Posted by: mmk | Dec 16, 2010 8:57:06 PM

Good example and argument to retain the death penalty, here.

Had there been no death penalty, the prisoner would have absolute legal immunity for the murder of his cellmate, and all other crimes following it. There are several times more such murders of staff, prisoners, and visitors every year, than there are executions, thanks to the criminal lover Supreme Court. These biased judges care only about the murderer and the lawyer fees he generates. They care nothing about the murder victim, who generates no lawyer fees. Only public outrage prevents them from abolishing the death penalty. I make no exception for Roberts nor for Alito.

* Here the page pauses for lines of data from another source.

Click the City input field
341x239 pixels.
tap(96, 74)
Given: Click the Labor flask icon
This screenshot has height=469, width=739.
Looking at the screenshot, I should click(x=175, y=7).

The Democrats on the Court are totally brazen about their pro-murderer bias.

Ironic. Criminal lover veterinarians argued in a SC amicus brief that the current death penalty technique was not as reliable or painless as animal euthanasia. Now, we are doing animal euthanasia.


Posted by: Supremacy Claus | Dec 17, 2010 7:00:48 AM

SC --

"Good example and argument to retain the death penalty, here.

"Had there been no death penalty, the prisoner would have absolute legal immunity for the murder of his cellmate, and all other crimes following it."

Nailed it.

Posted by: Bill Otis | Dec 17, 2010 10:42:20 AM

in cases like this, dp should be mandatory

Posted by: federalist | Dec 17, 2010 11:34:11 AM

Actually, Mississippi just scheduled an execution for December 29th. That makes it the last one for 2010.

Posted by: Roy T. | Dec 17, 2010 1:36:45 PM

It is curious how some states have such an easy time carrying out executions and some are stuck in the courtroom for years.

Posted by: DaveP | Dec 18, 2010 9:31:28 AM

"in cases like this, dp should be mandatory"

The Supreme Court actually did reserve the question when it otherwise banned mandatory death sentences, but it eventually decided it the wrong way in Sumner v. Shuman, 483 U.S. 66 (1987).

Note that elsewhere on the blog is a post about brutal methods in supermax prisons. A realistic threat of a swiftly executed death penalty would make the worst of the worst more manageable and reduce the need for such methods.

Posted by: Kent Scheidegger | Dec 18, 2010 12:38:39 PM

Why not just hit them over the head with a baseball bat. That would be quicker and less expensive.